▶ YOUR GOAL: Your answer should consist solely of the lines from the first line of the data through the line with "Click Lorem ipsum Sit fugit text line", each reproduced exactly.

Start of Block

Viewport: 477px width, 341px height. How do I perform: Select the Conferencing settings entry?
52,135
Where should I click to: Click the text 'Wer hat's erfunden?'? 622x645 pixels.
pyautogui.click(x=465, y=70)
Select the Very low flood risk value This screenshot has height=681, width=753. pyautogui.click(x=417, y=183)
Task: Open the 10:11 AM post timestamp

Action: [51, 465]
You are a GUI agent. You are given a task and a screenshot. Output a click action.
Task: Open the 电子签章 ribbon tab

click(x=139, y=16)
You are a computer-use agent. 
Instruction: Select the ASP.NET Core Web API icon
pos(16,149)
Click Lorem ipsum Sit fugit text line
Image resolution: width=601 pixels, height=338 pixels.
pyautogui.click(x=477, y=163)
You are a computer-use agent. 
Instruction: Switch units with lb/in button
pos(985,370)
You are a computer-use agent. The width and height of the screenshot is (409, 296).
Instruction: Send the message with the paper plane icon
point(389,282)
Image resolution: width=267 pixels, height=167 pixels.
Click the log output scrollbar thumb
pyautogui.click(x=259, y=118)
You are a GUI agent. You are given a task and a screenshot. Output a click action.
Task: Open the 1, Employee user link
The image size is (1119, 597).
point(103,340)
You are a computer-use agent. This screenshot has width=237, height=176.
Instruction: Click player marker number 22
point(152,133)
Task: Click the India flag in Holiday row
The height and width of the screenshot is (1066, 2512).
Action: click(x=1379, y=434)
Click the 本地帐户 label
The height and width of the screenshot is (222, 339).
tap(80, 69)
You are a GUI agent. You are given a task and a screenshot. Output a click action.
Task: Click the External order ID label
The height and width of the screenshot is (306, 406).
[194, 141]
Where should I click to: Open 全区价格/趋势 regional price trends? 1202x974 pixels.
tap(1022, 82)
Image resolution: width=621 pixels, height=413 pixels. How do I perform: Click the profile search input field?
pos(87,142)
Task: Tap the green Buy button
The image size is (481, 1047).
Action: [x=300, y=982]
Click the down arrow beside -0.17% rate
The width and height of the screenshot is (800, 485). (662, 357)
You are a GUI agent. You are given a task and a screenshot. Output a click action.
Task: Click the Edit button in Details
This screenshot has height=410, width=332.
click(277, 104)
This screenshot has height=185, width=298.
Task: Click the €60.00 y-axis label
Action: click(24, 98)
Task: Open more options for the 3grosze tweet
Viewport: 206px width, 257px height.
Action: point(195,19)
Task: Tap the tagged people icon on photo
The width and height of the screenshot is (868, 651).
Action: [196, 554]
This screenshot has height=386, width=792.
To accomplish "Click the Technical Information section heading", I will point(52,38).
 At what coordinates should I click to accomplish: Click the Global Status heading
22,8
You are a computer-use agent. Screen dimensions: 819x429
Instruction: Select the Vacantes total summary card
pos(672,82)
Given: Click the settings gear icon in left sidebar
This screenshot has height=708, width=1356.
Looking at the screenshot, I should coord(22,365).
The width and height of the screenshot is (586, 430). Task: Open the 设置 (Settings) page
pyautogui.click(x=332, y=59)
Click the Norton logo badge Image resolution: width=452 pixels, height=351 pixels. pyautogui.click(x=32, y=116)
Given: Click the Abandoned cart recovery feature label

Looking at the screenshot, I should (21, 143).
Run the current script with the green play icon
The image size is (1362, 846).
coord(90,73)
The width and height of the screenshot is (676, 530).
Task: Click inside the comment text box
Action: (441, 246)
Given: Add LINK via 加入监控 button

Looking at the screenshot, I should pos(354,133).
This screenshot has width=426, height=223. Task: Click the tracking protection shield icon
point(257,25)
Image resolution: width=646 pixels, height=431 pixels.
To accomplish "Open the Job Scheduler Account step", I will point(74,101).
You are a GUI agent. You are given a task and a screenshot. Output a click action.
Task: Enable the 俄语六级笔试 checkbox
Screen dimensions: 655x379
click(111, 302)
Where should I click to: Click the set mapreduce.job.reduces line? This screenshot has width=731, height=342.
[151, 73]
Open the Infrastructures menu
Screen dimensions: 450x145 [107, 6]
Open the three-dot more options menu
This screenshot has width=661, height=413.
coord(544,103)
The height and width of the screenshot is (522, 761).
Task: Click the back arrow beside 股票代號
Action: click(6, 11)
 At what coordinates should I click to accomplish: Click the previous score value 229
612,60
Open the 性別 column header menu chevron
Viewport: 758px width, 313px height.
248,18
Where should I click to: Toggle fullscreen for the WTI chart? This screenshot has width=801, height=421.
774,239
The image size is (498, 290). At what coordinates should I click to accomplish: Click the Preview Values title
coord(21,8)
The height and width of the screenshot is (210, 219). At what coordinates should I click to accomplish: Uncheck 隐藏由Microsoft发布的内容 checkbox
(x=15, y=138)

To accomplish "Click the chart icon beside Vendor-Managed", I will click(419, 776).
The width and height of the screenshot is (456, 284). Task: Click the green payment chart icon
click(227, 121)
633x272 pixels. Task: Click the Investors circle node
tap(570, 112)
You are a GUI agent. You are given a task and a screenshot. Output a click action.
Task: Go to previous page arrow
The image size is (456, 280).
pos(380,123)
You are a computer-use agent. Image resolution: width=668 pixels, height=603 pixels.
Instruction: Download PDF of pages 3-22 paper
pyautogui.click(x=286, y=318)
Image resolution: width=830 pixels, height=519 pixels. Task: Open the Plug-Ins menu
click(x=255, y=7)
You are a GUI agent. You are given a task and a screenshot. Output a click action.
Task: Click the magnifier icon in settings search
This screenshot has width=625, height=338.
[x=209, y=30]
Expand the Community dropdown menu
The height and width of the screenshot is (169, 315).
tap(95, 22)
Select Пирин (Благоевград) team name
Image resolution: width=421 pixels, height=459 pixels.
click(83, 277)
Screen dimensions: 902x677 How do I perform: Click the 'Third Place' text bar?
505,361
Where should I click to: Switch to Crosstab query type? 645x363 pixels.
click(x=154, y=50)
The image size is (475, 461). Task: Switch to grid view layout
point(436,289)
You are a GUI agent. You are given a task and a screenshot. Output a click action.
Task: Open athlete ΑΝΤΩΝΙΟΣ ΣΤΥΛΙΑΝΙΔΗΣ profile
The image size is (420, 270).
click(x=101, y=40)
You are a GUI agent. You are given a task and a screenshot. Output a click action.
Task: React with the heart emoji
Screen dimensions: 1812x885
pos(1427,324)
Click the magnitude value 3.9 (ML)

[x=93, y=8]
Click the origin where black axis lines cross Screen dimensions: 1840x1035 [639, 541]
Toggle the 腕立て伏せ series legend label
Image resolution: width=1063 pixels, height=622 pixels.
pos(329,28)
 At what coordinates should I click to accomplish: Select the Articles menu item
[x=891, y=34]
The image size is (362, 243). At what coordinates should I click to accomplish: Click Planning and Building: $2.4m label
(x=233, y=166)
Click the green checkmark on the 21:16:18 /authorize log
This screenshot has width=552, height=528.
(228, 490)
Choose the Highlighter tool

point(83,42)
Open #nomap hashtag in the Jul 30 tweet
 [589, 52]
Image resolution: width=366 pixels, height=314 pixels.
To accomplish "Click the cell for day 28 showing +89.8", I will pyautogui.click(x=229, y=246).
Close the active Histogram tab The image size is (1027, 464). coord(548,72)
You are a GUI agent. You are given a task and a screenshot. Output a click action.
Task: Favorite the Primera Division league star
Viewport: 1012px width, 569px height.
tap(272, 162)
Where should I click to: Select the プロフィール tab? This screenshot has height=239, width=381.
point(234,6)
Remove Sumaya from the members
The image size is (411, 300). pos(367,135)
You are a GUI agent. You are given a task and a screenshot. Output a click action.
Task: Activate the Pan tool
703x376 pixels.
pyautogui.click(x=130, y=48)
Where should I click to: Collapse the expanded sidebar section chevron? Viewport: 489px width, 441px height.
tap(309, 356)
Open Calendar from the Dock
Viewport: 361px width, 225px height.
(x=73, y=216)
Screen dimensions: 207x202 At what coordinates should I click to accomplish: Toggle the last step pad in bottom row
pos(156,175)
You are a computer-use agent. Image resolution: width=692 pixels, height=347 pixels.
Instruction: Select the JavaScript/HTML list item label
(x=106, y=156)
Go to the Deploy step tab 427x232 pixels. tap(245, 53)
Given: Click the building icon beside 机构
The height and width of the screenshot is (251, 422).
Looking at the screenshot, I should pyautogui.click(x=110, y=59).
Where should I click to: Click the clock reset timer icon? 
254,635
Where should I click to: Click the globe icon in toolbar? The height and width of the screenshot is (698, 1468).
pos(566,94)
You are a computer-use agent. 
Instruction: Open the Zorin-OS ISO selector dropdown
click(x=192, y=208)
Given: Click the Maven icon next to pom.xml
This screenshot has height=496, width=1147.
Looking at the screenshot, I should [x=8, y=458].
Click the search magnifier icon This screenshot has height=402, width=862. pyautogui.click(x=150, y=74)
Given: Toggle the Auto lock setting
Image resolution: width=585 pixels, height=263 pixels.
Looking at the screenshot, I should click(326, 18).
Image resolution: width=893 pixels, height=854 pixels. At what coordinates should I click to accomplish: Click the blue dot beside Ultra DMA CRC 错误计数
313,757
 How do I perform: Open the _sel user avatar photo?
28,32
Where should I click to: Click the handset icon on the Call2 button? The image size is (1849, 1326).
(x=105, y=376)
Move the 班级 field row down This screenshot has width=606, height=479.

End of Block

▶ TASK RESULT:
Viewport: 477px width, 341px height. How do I perform: Select the Conferencing settings entry?
52,135
Where should I click to: Click the text 'Wer hat's erfunden?'? 622x645 pixels.
pyautogui.click(x=465, y=70)
Select the Very low flood risk value This screenshot has height=681, width=753. pyautogui.click(x=417, y=183)
Task: Open the 10:11 AM post timestamp

Action: [51, 465]
You are a GUI agent. You are given a task and a screenshot. Output a click action.
Task: Open the 电子签章 ribbon tab

click(x=139, y=16)
You are a computer-use agent. 
Instruction: Select the ASP.NET Core Web API icon
pos(16,149)
Click Lorem ipsum Sit fugit text line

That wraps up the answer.